Within a few years, Marcos was forced from power, his allies in Washington wisely deciding not to contest events. But the new administration, headed by Aquino's widow Corazon Aquino, rejected the ongoing presence of US forces in the Philippines, leaving first the Reagan Administration and then the Bush Administration little choice in the matter. So the massive US bases at Subic Bay and Clark Field closed up shop.

Now, with the agreement between Obama and President Benigno Aquino III, US forces are coming back. The units, naval, air, and ground, won't be permanently based in the Philippines. But they will rotate in on a permanent cycle of rotations, sharing space with Filipino forces in an arrangement to be revisited in 10 years.

It's a more collegial relationship than existed in the past. But it only came about in the first place because the Philippines finds China's moves so threatening.

Compared to the Philippines, China is a colossus. As true as that is in present military terms, it will only become more so in the future in overall terms.

Wednesday's lead story in the Financial Times is "China To Overtake US As Top Economic Power This Year." FT economics editor Chris Giles dictates from London: "The US is on the brink of losing its status as the world's largest economy, and is likely to slip behind China this year, sooner than widely anticipated, according to the world's leading statistical agencies. The US has been the global leader since overtaking the UK in 1872. Most economists previously thought China would pull ahead in 2019."

Of course, reading the fine print, i.e., the article itself, one finds that the dramatic acceleration in China's status is due to a shift in the measuring technique. Instead of measuring economic output -- problematic, goes the new theory, due to tricky exchange rates -- the new approach measures equivalent purchasing power.

But whether you buy the new technobabble or the old, the fact is that China will soon lead the world in gross domestic product, though, given its vast population, its per capita GDP will still trail that of the US.

Here in the US, however, we continue to be mostly distracted by other matters.

The Middle East peace process has, quite predictably, once again collapsed. I'm glad I never wrote a column about it.

And the Ukraine crisis, triggered by Russian President Vladimir Putin's unsurprisingly very bad reaction to the overthrow of Ukraine's Russia-friendly president while the Sochi Winter Olympics were ending in Russian triumph, drags on.

As Obama accomplished something quite real in the Asia-Pacific -- reassuring allies and potential allies, politely delivering a message to China, winning back important access in the Philippines lost during the Reagan and Bush Administrations -- his administration and the European Union pursued something unreal, announcing new sanctions against individual Russians for their involvement in Russia's strategy to foment discord in Ukraine and keep that nation, which is only a few hundred miles from Moscow, out of NATO.

The sanctions strategy pursued by the US is not so much intended to change Russia's approach as it's intended to make it appear that the US is trying to change Russia's approach.

Will it satisfy, or at least shut up, anti-Russian red hots in Congress like John McCain?
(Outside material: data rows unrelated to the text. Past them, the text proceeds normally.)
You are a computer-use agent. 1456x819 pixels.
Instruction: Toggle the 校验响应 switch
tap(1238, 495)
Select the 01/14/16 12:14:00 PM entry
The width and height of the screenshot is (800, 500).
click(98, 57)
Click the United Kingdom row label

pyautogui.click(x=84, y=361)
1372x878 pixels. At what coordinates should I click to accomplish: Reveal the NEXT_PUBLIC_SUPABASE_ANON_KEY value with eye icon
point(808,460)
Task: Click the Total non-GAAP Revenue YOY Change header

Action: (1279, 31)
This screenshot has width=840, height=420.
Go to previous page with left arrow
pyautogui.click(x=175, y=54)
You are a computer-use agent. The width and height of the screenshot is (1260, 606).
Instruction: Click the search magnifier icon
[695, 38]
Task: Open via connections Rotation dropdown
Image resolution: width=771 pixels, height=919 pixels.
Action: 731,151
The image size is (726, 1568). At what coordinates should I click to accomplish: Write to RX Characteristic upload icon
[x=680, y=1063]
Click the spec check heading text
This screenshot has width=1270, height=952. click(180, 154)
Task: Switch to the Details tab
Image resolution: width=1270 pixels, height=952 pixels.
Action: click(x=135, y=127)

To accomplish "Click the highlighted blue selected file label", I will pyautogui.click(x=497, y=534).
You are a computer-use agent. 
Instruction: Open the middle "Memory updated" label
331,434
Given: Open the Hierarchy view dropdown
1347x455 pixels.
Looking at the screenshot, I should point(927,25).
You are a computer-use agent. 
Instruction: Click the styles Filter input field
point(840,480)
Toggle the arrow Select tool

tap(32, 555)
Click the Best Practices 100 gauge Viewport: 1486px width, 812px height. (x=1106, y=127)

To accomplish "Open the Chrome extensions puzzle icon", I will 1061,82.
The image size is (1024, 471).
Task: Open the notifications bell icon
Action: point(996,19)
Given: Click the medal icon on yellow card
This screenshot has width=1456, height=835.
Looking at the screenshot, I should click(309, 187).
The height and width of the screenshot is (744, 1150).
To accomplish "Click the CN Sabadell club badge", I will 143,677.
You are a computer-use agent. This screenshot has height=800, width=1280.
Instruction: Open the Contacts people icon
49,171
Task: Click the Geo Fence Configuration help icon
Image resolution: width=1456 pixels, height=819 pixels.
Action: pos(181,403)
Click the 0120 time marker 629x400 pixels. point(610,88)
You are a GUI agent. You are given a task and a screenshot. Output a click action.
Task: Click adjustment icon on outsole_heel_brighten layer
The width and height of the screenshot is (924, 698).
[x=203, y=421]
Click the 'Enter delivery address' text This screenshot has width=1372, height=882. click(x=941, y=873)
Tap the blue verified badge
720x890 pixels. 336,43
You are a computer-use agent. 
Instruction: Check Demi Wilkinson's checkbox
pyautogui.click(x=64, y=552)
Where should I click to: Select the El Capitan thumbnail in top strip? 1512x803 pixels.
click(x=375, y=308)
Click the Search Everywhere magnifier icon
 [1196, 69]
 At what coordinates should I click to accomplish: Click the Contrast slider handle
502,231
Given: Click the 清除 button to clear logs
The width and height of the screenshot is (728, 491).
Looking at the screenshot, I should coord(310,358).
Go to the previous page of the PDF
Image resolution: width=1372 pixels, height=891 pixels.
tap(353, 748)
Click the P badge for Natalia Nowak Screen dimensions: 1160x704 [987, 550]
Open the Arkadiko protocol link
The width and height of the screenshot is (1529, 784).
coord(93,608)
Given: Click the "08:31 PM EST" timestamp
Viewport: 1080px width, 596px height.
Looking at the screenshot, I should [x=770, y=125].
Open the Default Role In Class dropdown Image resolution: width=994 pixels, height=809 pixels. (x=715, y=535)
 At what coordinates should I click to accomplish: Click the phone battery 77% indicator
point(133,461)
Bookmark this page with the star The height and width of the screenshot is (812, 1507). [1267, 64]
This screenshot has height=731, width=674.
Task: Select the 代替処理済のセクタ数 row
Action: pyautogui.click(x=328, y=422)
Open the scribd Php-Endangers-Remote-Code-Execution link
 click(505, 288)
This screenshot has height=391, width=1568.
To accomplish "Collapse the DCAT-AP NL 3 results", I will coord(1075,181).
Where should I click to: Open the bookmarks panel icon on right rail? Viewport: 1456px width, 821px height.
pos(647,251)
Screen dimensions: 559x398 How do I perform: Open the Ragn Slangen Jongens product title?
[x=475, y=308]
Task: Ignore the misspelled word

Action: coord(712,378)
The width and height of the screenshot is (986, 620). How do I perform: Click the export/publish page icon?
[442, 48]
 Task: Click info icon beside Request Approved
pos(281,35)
Will it placate elements in the State Department and the internationalist lobby that want a US national security policy based on humanitarian interventionism?

Perhaps not at first. But ultimately it probably will, for there are no good military options for the US in this crisis. So why not pretend that something else is being done, even if it's largely irrelevant and ineffective? The alternative would be to admit that their take was wrong all along.

But even though the sanctions don't bite much, they do sting. Let's hope that the US and EU moves in the Ukraine crisis don't help prompt the forging of a China/Russia alliance.

In that regard, I'm sure that Wednesday's announcement of joint naval drills between China and Russia in the East China Sea is just a coincidence.